If you have a reasonable amount of money, you can also run the benchmark as many times as you like against any set of model hyperparameters, fine tunes, or harness variations. You can then cherry pick your results and claim pass@whatever and best of N.

It also goes the other way. Benchmarks can ruin models. Ever feel like ChatGPT has an overly verbose style, loves unordered lists, and uses emojis too often? According to Surge AI, you can probably blame LMArena since it encourages labs to optimise for impulsive user preference where attention spans are short and sycophancy wins.
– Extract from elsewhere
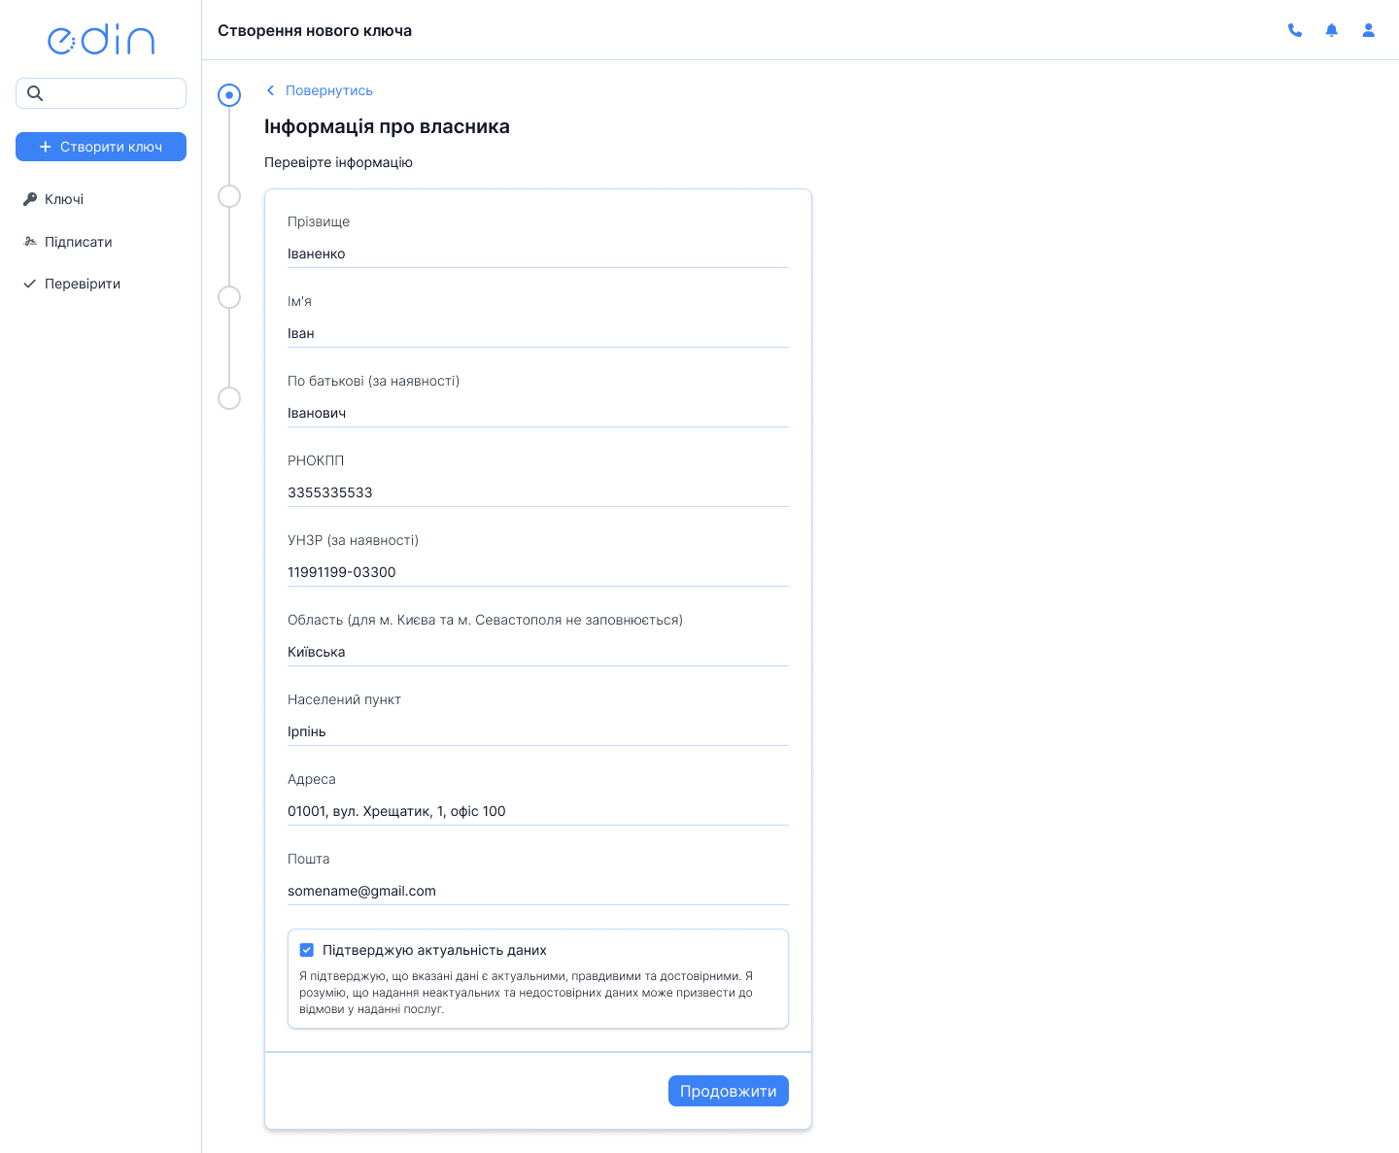Click the signature icon beside Підписати
This screenshot has height=1153, width=1399.
coord(30,242)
An unbenchmaxxable benchmark

We designed cto bench to be resistant to overfitting, deep pockets and statistical anomalies.

There’s no test set and no arbitrary voting system. All the ‘test cases’ are real coding tasks and the results depend on whether the user merged the code or not.
No cherrypicking. You can’t run cto bench on your model or harness so you can’t cherrypick your results. When a new model is released, we add it to our rotation and the first score will appear a few days later.
It’s statistically significant and up-to-date. Tasks used in cto bench metrics are assigned to a model at random and only models that meet a minimum usage threshold over the measurement period are included. Each model has only its most recent score displayed which is updated every day.

The results

Our benchmark often surprises us. For example, smaller, cheaper, open source models beat flagship models all the time.

Minimax M2.1 has been consistently outperformed by Minimax M2, an older model by the same lab.

Gemini 3 Flash typically beats Gemini 3 Pro, a slower model that’s ~4x more expensive.

Most recently, Kimi K2.5 entered the leaderboard at the top spot, beating both Claude Sonnet 3.5 and GPT-5.2 Codex.

We regard these results as the gold standard, certainly for code agents built using harnesses like ours. We constantly update our automatic model routing logic to account for the latest success rates across every model we measure.

We hope they are useful for you, too.